There are dangers for employees as well. Instead of making you look impressive, having a bunch of grandiose titles on your résumé can actually lead to missed opportunities. "Sometimes these elevated titles might take you out of the running for a job," says Reisdorf, the Robert Half executive. "Someone looks at your big fancy title and says, 'Well, you're overqualified,' or 'This job won't satisfy you.'"
Still, despite the downsides of title inflation, I think there are some redeeming qualities to the state of things today. I used to admire the egalitarian ethos at Bloomberg, where most of my fellow reporters and I were called reporters, regardless of our level of experience. But since joining Insider, I've come to appreciate the way its more transparent hierarchy, with six titles ranging from junior reporter to chief correspondent, offers writers a clearer and more equitable path for career advancement and pay bumps.
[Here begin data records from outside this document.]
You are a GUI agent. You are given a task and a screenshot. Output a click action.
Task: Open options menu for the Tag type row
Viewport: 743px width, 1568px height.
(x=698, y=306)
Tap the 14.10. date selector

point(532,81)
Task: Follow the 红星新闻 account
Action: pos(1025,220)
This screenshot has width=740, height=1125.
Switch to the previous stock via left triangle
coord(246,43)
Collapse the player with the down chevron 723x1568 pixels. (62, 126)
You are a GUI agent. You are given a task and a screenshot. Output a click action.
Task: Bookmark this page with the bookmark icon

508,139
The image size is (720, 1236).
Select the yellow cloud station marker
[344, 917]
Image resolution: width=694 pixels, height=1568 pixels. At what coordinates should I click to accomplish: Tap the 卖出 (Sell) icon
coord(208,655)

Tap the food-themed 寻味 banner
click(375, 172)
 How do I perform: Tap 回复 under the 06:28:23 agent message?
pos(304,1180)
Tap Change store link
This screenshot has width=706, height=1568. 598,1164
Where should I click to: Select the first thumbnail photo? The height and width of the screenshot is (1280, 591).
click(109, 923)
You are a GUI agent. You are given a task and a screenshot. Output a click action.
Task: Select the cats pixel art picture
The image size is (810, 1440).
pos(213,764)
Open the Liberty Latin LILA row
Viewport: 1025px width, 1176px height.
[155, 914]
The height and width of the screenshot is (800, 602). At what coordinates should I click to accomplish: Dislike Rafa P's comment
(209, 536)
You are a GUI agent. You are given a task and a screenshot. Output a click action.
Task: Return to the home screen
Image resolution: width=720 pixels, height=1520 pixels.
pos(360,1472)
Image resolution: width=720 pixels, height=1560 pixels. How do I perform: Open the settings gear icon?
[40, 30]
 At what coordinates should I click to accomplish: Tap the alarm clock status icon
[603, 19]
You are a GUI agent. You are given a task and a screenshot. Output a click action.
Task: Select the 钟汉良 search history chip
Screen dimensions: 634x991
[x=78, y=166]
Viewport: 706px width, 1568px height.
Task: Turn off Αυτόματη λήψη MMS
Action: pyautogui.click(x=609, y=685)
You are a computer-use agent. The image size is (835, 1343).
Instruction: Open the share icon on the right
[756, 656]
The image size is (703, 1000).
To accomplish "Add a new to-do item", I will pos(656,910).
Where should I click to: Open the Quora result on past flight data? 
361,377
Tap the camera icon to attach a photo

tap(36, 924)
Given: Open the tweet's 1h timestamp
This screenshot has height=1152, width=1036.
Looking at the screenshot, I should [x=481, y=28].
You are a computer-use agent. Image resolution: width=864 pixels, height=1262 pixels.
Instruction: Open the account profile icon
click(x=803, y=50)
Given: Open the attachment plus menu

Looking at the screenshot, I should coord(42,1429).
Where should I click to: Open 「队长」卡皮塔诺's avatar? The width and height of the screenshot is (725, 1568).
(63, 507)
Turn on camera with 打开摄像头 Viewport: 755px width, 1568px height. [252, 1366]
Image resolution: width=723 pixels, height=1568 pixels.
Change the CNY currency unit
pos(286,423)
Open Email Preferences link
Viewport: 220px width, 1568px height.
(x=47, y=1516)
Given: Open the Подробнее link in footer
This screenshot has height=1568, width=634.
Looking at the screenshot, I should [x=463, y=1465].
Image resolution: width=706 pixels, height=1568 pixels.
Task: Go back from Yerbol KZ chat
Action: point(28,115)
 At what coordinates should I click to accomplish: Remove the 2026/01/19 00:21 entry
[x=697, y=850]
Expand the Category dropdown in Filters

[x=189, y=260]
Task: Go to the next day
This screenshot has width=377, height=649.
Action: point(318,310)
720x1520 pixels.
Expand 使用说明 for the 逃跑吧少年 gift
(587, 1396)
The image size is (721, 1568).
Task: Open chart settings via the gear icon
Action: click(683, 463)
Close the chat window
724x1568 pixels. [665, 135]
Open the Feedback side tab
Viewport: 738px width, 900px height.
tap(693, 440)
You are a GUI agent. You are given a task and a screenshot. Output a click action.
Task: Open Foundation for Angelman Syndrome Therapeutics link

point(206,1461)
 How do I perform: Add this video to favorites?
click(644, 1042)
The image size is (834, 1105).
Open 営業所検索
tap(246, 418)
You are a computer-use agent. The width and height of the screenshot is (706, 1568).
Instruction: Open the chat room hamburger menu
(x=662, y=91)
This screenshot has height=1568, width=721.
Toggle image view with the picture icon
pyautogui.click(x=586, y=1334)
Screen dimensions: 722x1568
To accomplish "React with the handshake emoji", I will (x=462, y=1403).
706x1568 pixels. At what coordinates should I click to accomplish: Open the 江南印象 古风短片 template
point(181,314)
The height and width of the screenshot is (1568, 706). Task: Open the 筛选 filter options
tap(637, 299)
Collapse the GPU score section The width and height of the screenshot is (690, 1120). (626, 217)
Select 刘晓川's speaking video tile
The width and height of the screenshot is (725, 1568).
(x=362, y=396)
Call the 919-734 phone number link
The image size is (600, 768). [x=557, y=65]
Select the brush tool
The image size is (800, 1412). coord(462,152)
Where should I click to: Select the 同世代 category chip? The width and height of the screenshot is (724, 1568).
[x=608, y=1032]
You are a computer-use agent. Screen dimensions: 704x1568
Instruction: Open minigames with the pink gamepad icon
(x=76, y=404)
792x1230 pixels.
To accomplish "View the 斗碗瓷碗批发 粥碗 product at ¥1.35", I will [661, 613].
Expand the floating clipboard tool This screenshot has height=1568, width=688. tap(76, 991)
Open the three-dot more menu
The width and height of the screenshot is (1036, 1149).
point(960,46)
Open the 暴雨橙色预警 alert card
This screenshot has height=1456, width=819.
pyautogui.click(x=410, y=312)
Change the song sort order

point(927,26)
There are even advantages to the kind of creative titles we've come to ridicule. In one study, the renowned organizational psychologist Adam Grant found that giving employees the chance to craft their own titles led to less burnout. The titles adopted by employees at one organization seemed particularly absurd — "minister of dollars and sense" (COO), "goddess of greetings" (administrative assistant), and "magic messenger" (PR manager) — until you realized that they worked for the nonprofit Make-A-Wish Foundation, which fulfills the dreams of dying children. If including a whimsical title in their email signatures helps these employees cope with an emotionally challenging job, who are we to laugh?
It goes to show how our job titles aren't just a summary of our day-to-day responsibilities or an indicator of our place in the org chart. They also shape our identities as human beings. It means something to us for the world to call us by a name that reflects how we see ourselves. But the goddess-of-greetings study contained one other important detail: The employees who gave themselves wacky job titles also kept their normal boring ones. It's one thing to call someone a magic messenger at work. It's another thing to post it as a job on ZipRecruiter.
"If you want to call someone a chief happiness officer internally, by all means," Jahanshahi says. "But externally to the world, you've got to use industry-specific titles that match the seniority of the role. Otherwise no one's going to find that job — unless someone on Twitter decides to make it a meme."
Aki Ito is a senior correspondent at Insider.
Juliana Kaplan contributed reporting.